女と旦那
「んで、なんで私がここにいるんだよ」
目が覚めると布団の中にいて斬られたと思われる腹の痛みが込み上げると同時に現状を把握した。揺れる地面ここは船の中、そして目の前には会いたくてそして憎い男がいた。しかも旨そうな酒片手に。
「起きたかよ。」
「最悪な気分よ。アンタの部下のせいで」
「そうかい。今回は勝手な部下が勝手な事したからなぁ。」
「ほんとね、傷口痛いし。」
「まぁ、どっかの誰かが挑発したせいだがなぁ」
バレたか。
「…それになんでここにいるのかしら、私」
「あぁ、ヅラ殺ったと聞いてからお前の事マークしてたら案の定な。遅くなったがな。騒ぎになりそうだったから治療かねて拉致した」
拉致って…
「そう、零は?」
「あ?アイツは大したことねぇよ。」
「そ、よかった」
腹の痛みがあるため寝返りしながら体を起こし、窓ぶちにもたれる晋助に近付いた。
「…」
「なに嫉妬?」
「…そんなんじゃねぇって何しやがる」
晋助の持っていたお猪口を取り上げて一気に飲み上げた。
「何って人斬りのせいで居酒屋で酒が飲めなくなったんだぞ、責任とれや」
「家で飲めばいいだろうが」
「ふざけんなよ。人が作るつまみと酒が上手いんだよ。」
「知るかよ、それに怪我人だろうが」
「んだよ、器が小さい男だな物理的にも」
「物理的ってなんだ物理的って」
「そういうところだよ」
「…このまま俺とこねぇか」
「なに急に、本当に私のこと好きだな」
「あ?その言葉そっくりそのまま返すぜ」
「でも駄目よ。貴方は貴方のやるべきことがあるのだから。今回の件では感謝してるけどそれをすれば私がいればそれが枷になる。それくらいなら死を選ぶわ。前にも言ったが忘れたの。脳萎縮してんじゃない?いい医者紹介しようか?」
「…ほんと可愛くねぇな」
「そうね、って」
お猪口を取り上げ自分の方へ引っ張った。腹が痛い私には体を支えきれずそのまま奴に抱き付く形になった。煙管臭さが鼻についた。増やしやがったな、コイツいつか肺炎で死ぬだろうななんて思ってそのままの体勢でいたら晋助は左手に触れ始めた。

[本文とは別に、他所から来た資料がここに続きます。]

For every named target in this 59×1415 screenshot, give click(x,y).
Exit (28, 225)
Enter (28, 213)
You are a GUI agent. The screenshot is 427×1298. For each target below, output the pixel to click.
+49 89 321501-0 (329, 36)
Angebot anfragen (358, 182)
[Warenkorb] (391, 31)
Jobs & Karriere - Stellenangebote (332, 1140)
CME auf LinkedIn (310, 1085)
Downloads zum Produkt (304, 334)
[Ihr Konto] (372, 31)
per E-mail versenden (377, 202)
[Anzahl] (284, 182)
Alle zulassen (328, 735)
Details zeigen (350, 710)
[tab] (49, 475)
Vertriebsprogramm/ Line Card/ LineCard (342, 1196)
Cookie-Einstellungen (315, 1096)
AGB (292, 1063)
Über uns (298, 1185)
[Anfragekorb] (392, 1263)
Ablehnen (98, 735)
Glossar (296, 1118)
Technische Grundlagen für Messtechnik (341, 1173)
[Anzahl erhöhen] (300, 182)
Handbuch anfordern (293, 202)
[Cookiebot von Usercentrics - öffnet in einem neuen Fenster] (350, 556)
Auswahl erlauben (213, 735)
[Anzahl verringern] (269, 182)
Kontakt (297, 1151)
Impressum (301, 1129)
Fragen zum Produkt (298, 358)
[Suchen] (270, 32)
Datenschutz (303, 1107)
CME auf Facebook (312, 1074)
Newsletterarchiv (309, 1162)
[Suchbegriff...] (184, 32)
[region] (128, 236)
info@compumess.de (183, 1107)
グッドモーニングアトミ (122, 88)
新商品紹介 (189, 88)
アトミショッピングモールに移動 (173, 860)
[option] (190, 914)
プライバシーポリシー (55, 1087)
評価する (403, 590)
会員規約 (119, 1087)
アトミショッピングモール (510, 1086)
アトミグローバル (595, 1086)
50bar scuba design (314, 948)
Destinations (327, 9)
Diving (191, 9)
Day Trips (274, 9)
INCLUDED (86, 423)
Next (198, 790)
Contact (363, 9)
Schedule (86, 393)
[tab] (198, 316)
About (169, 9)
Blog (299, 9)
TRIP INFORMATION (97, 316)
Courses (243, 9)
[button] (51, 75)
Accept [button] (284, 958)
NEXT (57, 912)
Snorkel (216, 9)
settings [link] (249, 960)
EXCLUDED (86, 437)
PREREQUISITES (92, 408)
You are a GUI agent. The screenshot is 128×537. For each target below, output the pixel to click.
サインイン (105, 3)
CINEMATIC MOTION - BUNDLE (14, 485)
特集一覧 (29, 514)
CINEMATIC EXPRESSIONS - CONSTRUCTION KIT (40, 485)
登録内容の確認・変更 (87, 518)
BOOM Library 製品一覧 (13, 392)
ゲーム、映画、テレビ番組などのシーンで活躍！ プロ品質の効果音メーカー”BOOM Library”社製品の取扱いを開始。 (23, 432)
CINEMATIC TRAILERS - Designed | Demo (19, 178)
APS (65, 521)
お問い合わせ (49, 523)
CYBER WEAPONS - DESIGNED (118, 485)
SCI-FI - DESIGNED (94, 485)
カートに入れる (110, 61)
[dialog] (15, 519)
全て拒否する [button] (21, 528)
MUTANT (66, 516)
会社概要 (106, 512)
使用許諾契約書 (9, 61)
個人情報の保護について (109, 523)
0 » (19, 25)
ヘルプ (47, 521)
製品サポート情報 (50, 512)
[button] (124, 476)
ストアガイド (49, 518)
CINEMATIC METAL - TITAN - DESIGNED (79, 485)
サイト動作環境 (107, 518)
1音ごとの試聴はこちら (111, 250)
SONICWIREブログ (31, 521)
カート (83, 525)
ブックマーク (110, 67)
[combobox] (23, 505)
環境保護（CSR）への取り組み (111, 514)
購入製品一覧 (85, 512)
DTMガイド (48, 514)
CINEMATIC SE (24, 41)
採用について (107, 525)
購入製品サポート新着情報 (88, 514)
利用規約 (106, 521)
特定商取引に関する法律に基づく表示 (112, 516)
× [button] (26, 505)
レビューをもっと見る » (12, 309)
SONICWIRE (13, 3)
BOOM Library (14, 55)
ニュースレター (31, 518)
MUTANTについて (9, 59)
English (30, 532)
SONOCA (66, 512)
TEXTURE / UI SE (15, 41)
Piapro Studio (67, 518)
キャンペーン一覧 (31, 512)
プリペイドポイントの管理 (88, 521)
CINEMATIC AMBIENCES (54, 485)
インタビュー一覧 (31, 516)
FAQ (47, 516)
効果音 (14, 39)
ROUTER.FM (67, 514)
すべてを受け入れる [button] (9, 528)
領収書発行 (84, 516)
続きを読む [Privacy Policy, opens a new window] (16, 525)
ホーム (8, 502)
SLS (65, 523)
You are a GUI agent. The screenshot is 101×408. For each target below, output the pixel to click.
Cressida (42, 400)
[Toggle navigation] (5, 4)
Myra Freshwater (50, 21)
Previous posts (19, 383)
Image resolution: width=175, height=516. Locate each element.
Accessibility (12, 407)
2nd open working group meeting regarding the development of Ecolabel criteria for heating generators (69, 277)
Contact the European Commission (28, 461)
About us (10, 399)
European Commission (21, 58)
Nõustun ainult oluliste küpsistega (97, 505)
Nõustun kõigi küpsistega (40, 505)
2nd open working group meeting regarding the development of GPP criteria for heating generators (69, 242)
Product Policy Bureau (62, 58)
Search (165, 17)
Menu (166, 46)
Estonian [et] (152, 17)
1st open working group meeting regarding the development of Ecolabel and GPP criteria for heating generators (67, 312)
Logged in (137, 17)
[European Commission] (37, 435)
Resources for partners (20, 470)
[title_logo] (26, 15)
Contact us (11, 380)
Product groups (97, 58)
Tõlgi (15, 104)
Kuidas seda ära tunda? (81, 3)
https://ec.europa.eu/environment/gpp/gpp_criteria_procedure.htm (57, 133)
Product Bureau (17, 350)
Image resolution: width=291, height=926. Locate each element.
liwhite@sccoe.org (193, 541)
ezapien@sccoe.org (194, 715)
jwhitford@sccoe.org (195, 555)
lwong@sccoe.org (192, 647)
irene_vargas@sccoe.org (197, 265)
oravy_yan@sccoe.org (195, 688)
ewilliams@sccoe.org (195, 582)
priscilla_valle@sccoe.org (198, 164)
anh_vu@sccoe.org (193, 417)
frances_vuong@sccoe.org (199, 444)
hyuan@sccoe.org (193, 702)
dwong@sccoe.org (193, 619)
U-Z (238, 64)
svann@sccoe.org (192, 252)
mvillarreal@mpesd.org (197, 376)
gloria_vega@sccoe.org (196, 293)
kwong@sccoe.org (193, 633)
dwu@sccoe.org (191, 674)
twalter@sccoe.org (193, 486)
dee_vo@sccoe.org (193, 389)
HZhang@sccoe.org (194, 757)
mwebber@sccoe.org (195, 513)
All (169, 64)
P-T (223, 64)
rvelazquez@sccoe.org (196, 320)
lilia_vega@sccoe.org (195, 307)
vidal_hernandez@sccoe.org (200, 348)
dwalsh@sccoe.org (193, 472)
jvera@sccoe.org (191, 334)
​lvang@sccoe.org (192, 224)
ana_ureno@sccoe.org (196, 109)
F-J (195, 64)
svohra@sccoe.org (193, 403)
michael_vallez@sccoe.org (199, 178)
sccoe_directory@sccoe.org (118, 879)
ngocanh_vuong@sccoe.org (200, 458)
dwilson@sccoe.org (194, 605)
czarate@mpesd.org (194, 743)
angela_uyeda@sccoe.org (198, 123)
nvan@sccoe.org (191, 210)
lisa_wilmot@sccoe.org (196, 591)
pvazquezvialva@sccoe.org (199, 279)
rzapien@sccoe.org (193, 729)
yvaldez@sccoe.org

違和感を感じたので手を見ると薬指に指輪がはめられていた。相変わらずムードのない男だな。
「なにこれ」
「付けてろよ、男避けだ」
「…独占欲強かったのお前」
「そんなもんだろ」
「貰ってあげるけどサイズ合わないわよ。なにこれ買ってきたのにサイズ合わないとかないでしょ?どや顔台無しよププ」
「あ?!知らねぇよ!んなもんなもん初めてなんだから適当だ!!」
「爪が甘いわね!本当に!!」
「それなら返せや」
また指輪を取ろうとする晋助の手を逆に握りしめて私は体にきつく抱きついた。
「嫌よ!質屋で売ってそれで酒買うから」
「やめろ!」
「てか最近煙管の量増やした?臭いんだけど」
「それ言うならお前は酒臭いんだけど嫌ならなら離れろや。」
「嫌」
「は?」
「…」
嬉しくてにやけてるところ見られたくないだけだけど?!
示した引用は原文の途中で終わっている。